It is worth mentioning that numerous current forgery detection methods resort to
supervised learning and adopt deep learning strategies. To train robust deep learning
models, a substantial amount of both unaltered and forged data is usually required. How-
ever, obtaining a comprehensive dataset encompassing both forged data and their original
counterparts is impractical. The constant evolution of forgery techniques makes it more
difficult to anticipate the specific manipulations applied to an image or video. In other
words, it is challenging to ensure the generality of trained deep learning models to deal
with various content manipulations by assuming them in advance.
This research introduces UFCC (Unified Forensic Scheme by Content Consistency), a
unified forensic scheme designed to detect both image inpainting and Deepfake videos.
The core concept revolves around scrutinizing images or video frames for the presence of
“abnormal” content discontinuity. A convolutional neural network (CNN) is trained to
extract features from patches within images. Subsequently, a Siamese network is employed
to evaluate the consistency by assessing the similarity between pairs of image patches.

YOUR TASKS ->
A. Write out the passage on forgery detection word for word, starting at "This research introduces" and ending at "of image patches.".
B. Summarize the forgery detection passage in two sentences.
The rows have nothing to do with this.

PROVIDED RECORDS ->
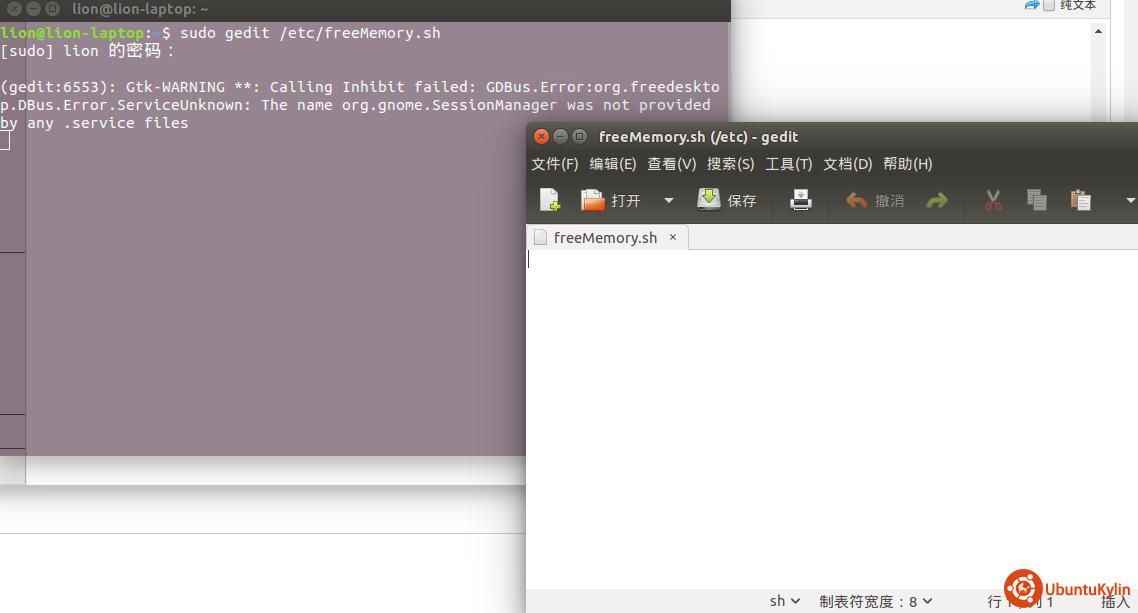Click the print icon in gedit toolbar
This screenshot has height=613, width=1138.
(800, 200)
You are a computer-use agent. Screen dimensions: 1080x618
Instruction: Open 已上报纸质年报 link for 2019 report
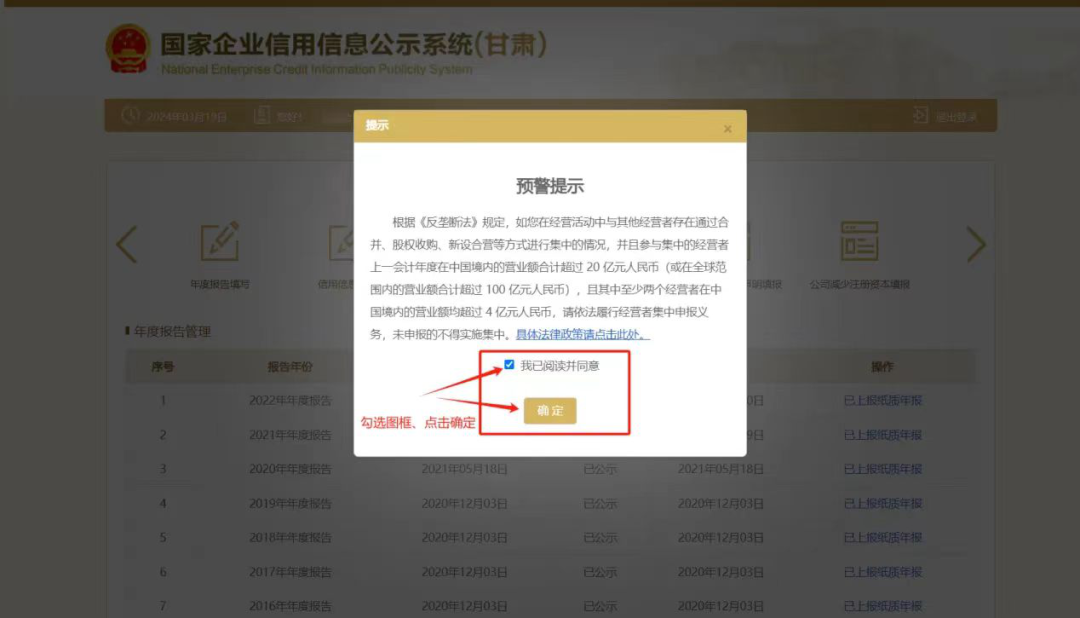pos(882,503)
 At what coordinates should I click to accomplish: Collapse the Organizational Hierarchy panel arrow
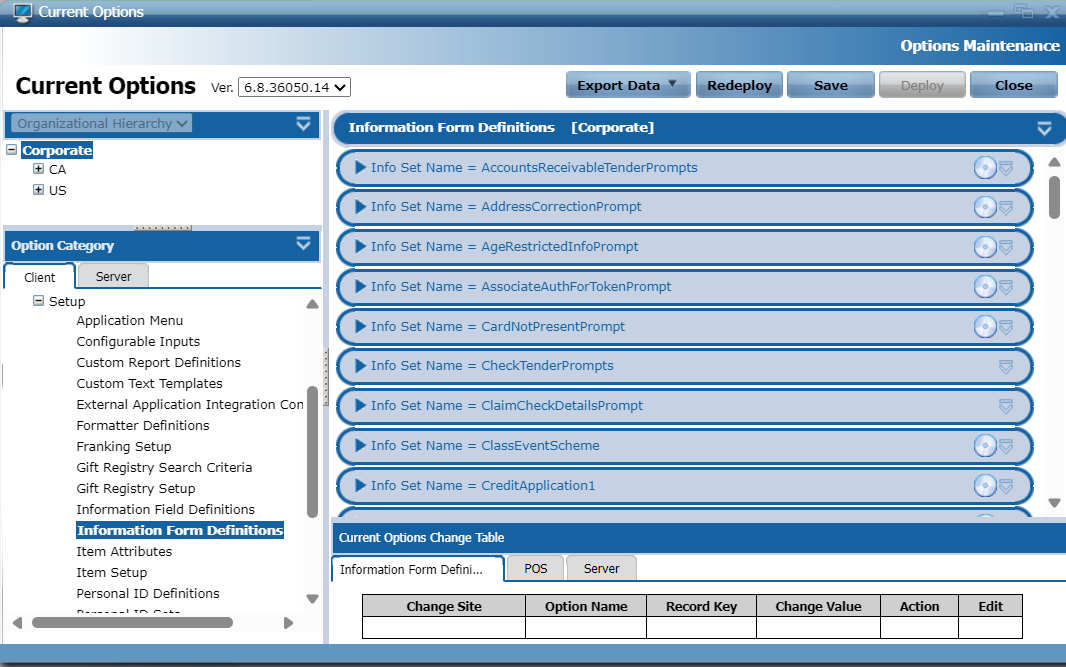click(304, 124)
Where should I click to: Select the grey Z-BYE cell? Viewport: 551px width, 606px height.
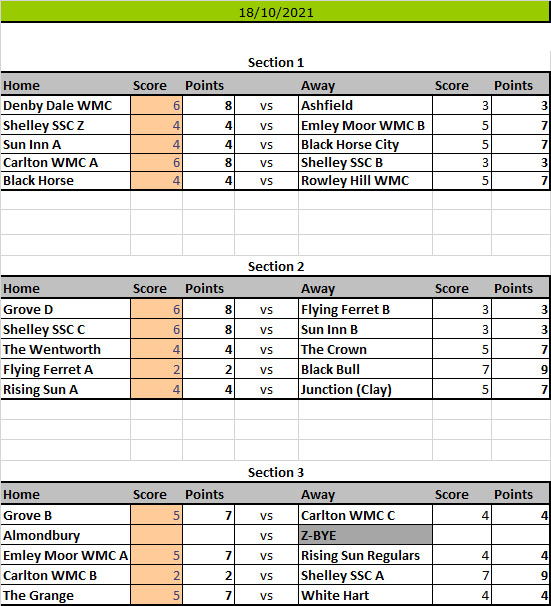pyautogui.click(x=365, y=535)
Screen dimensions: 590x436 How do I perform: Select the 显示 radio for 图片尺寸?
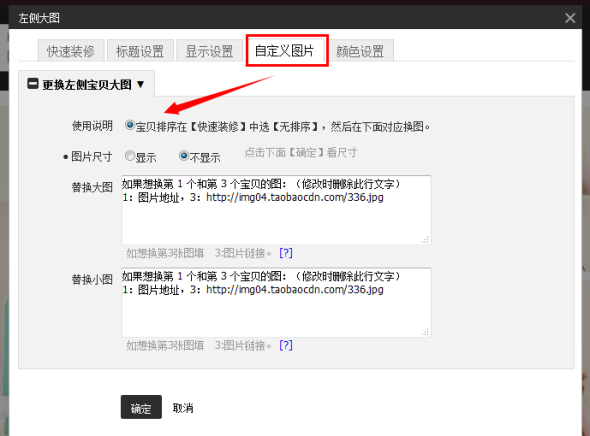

...

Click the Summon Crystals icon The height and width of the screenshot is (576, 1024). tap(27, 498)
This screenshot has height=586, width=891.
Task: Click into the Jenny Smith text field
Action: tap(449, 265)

--

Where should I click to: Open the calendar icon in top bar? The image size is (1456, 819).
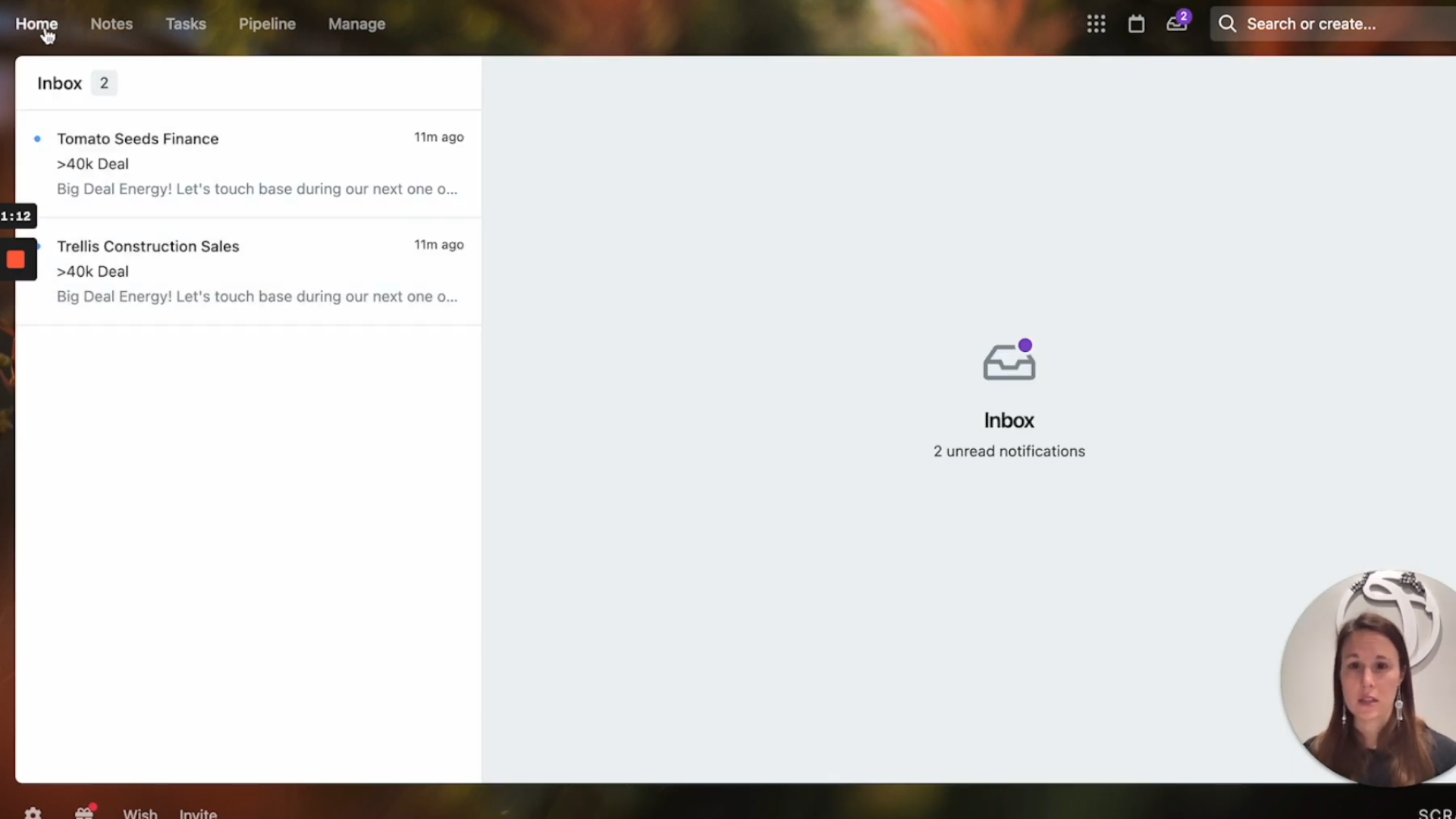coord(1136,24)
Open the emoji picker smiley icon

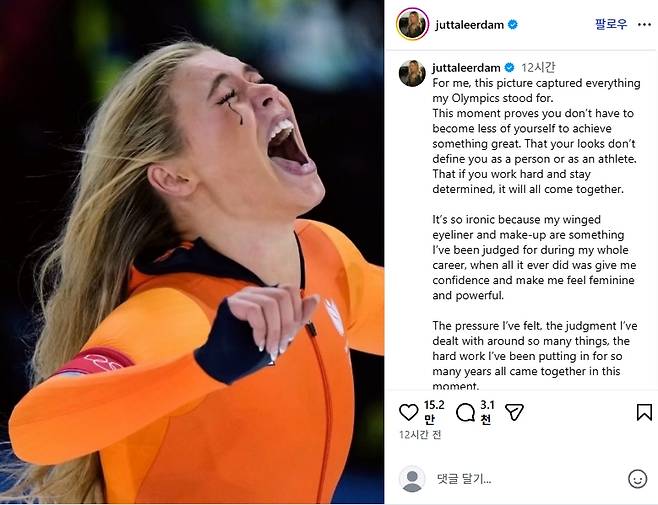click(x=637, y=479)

ANSWERS TO EACH TASK ->
A.
This research introduces UFCC (Unified Forensic Scheme by Content Consistency), a
unified forensic scheme designed to detect both image inpainting and Deepfake videos.
The core concept revolves around scrutinizing images or video frames for the presence of
“abnormal” content discontinuity. A convolutional neural network (CNN) is trained to
extract features from patches within images. Subsequently, a Siamese network is employed
to evaluate the consistency by assessing the similarity between pairs of image patches.

B. Many current forgery detection methods use supervised deep learning, but a full dataset of forged data and its originals is impractical to obtain, and ever-changing forgery techniques make it hard to ensure that trained models generalize. The research introduces UFCC, a unified scheme for detecting image inpainting and Deepfake videos by looking for abnormal content discontinuity, with a CNN extracting features from image patches and a Siamese network assessing the similarity between pairs of patches.